The next time that taco craving hits, keep an eye out for Dos Jefes.
“The name ‘Dos Jefes’ in Spanish means ‘two bosses,’” explains Matthew Mausen, who co-owns the business with Collin Lewis. “The motto of the truck is we wanted to be our own bosses. That’s the story behind the name — taking our own destiny or future.”
Dos Jefes officially opened last January and operated out of Paradise Ciders’ tasting room, but purchased a food truck this past summer. You’ll find it at Mother Waldron Park in Kakaako on Tuesdays and Fridays (11 a.m.-4:30 p.m.); at The Queen’s Medical Center on Thursdays (10:30 a.m.-2:30 p.m.); and at Triangle Park in Diamond Head on Saturdays (11 a.m.-4:30 p.m.).
When it comes to customer favorites, Mausen says the birria tacos (two for $12) are extremely popular. They feature 6-inch flour tortillas with Monterey Jack cheese, cilantro and onions served with consommé for dipping.
“Fish and shrimp tacos ($5 each) are also popular because people love seafood,” adds Lewis. “Every taco has some kind of pickled item — we do a lot of pickling, we make our own hot sauce and we ferment all of our own peppers.”
Mausen explains that each taco has its own signature flavor with the pickling. For instance, slow-roasted chicken street tacos ($4 each) include cilantro, onions, salsa verde and pickled red onions, whereas pork street tacos come topped with pickled pineapple.
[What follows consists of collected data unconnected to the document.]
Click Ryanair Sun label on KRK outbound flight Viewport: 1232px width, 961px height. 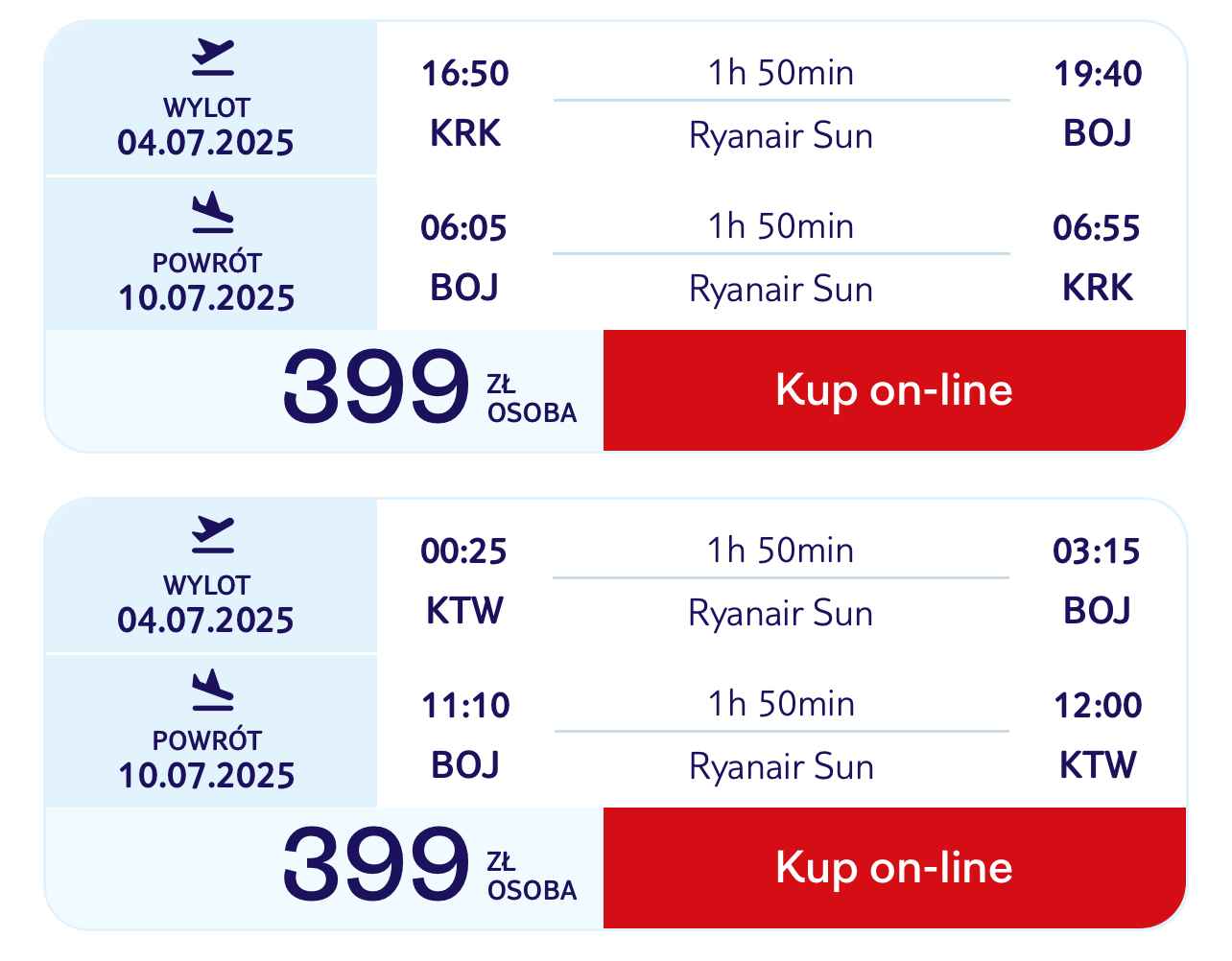pyautogui.click(x=781, y=136)
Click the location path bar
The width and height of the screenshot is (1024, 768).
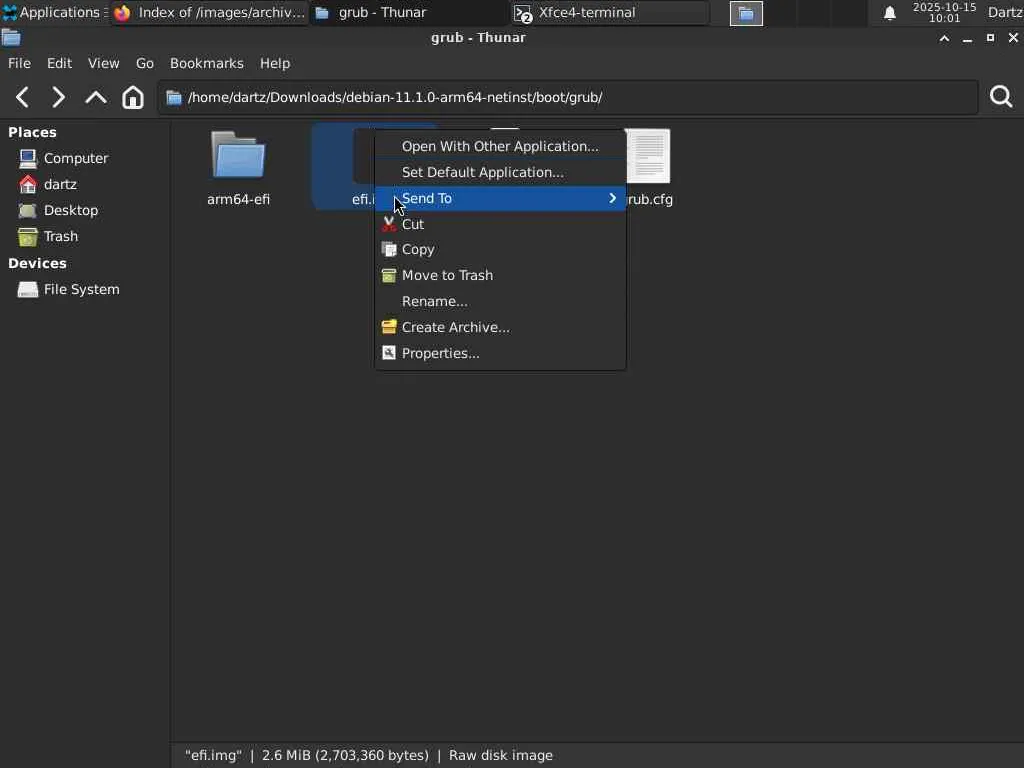[x=570, y=97]
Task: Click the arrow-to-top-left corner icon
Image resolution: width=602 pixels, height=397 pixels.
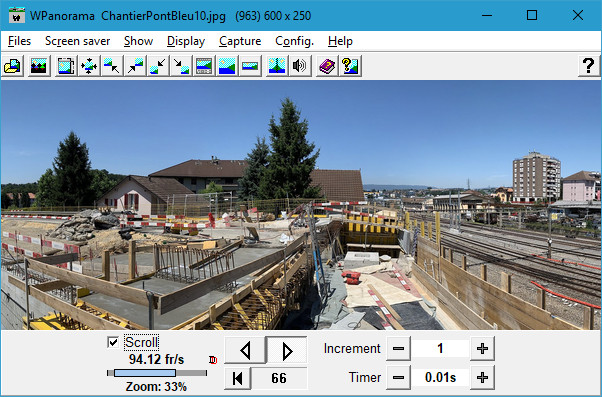Action: click(112, 66)
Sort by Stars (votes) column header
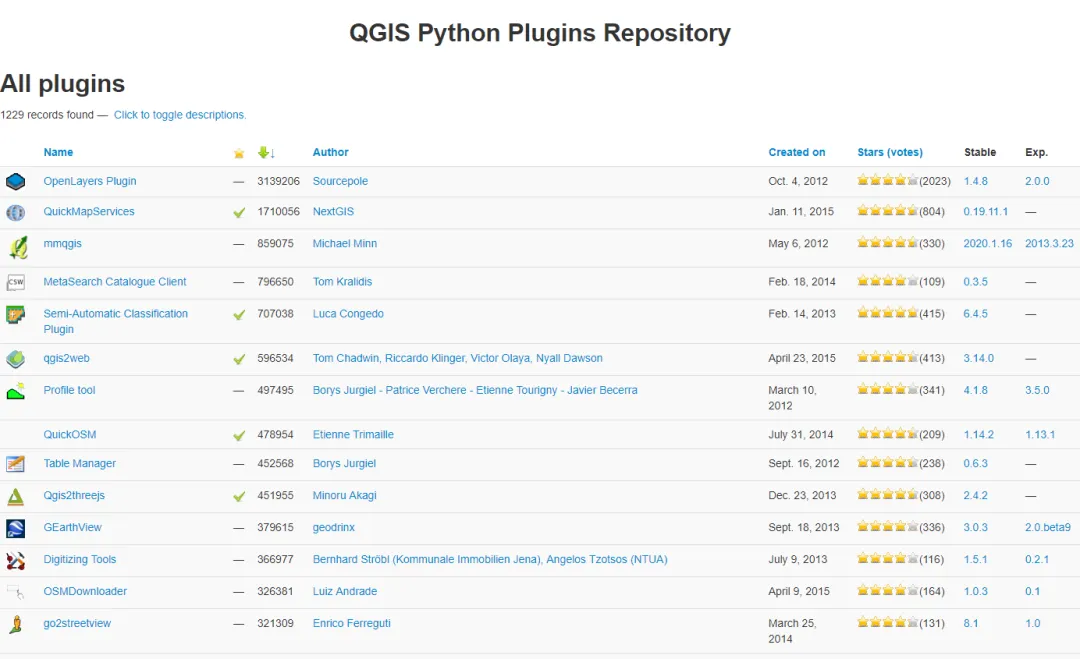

For customers looking for something plant-based, cauliflower tacos ($3 each) are available. If you want to add extra heat to your tacos, order them “en fuego” with pickled habaneros and jalapeños.
“We have four hot sauces — mild, two mediums and hot; they’re all ends of the spectrum,” Mausen says.
“We always take suggestions for new menu items,” he adds. “If customers see something that they like and we don’t make, we’ll always take that into consideration.”